Forum Topics News Summary DJ Australian Equities Roundup -- Market Talk 18 Dec 2023 14:58:41
Jimmy
7 months ago

0314 GMT - Monash IVF continues to look well placed to gain further share of an IVF industry that is benefiting from structural tailwinds, Macquarie analysts write in a note to clients. They point out that the number of IVF cycles recorded in Australia's state health system in November were the second highest on record, up 17% on the year. They see ASX-listed Monash growing market share by 140 basis points over fiscal 2024 thanks to acquisitions and specialist recruitment. Macquarie has an outperform rating and A$1.50 target price on the stock, which is down 1.6% at A$1.3525. (stuart.condie@wsj.com)

0236 GMT - Genesis Capital's takeover proposal for Australian dental-services provider Pacific Smiles looks both opportunistic and reasonable to RBC Capital Markets analyst Craig Wong-Pan. The A$1.40/share proposal looks timed to capitalize on a recent weak trading update and the absence of a permanent CEO, Wong-Pan writes in a note to clients. However, it also offers a 33% premium his A$1.05/share target price. He also thinks that Pacific Smiles' valuation is unlikely to return to its pre-Covid level of 11-12X Ebitda due to factors including elevated patient cancellations and higher costs. The stock was at 7-8X Ebitda prior to Genesis's proposal, he says. RBC has a sector-perform rating on the stock, which is up 18% at A$1.41. (stuart.condie@wsj.com)

0141 GMT - Santos has received environmental approval from Australia's offshore regulator to restart drilling at its Barossa natural-gas project, but it may not rush to do so. Citi notes there is a 30-day appeals process through the courts which activist groups may target. Still, the bank believes the regulator heavily scrutinized Santos's submission to reduce legal risks. "It's unclear whether Santos will wait until mid-January to drill again (further utilizing scarce contingency budget), with the risk being an injunction against drilling is granted during the appeals process," analyst James Byrne says in a note. (david.winning@wsj.com; @dwinningWSJ)

0118 GMT - Australia's metropolitan TV ad market is showing no signs of recovery, Jefferies analyst Roger Samuel says. He tells clients in a note that industry data showing a 14% annual decline in revenue through November is consistent with recent commentary from Nine Entertainment that it didn't anticipate any improvement last month. Nine led declines with a 20% fall in revenue from ad agencies, compared with Seven West Media's 14% drop. Seven West regained some TV broadcast market share, Samuel adds. (stuart.condie@wsj.com)

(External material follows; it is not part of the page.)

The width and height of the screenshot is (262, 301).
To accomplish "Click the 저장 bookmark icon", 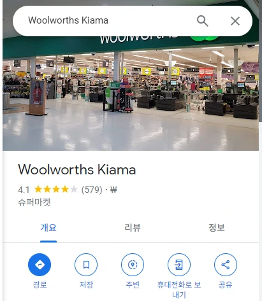I will (x=86, y=265).
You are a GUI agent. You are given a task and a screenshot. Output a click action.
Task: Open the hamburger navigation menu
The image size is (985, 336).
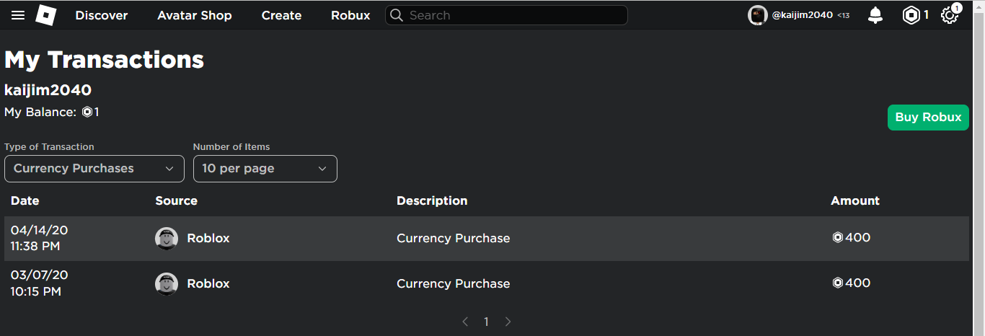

0043 GMT - Adbri shareholders will probably be happy to relinquish control to CRH and Barro, given the takeover premium on offer, Citi analyst Samuel Seow says. He points to the risks for the Australian building-material supplier's residential volumes through 2024 as a likely key factor in shareholders' decision-making. Seow sees little reason, other than various regulatory hurdles, why the transaction won't proceed. Barro has been creeping up Adbri's shareholder register for years, he adds in a note to clients. Citi has a last-published neutral rating and target price of A$2.50 on the stock, which is up 31% at A$2.98. (stuart.condie@wsj.com)

2355 GMT - Australian insurers Suncorp and IAG's earnings per share may get a positive bump on the likelihood of their catastrophe budgets in 1H FY 2024 coming in at or below guidance, say Morgan Stanley analysts in a note. This comes after five years of Suncorp and IAG exceeding their budgets. Still, MS reckons that insurers may be more conservative on reserving amid inflation and other uncertainties, which could partly hold back any earnings windfall. Political spotlight on insurer profits is also likely amidst concerns around affordability pressures, MS says, adding that though political risks aren't imminent they could emerge in 2024. (alice.uribe@wsj.com)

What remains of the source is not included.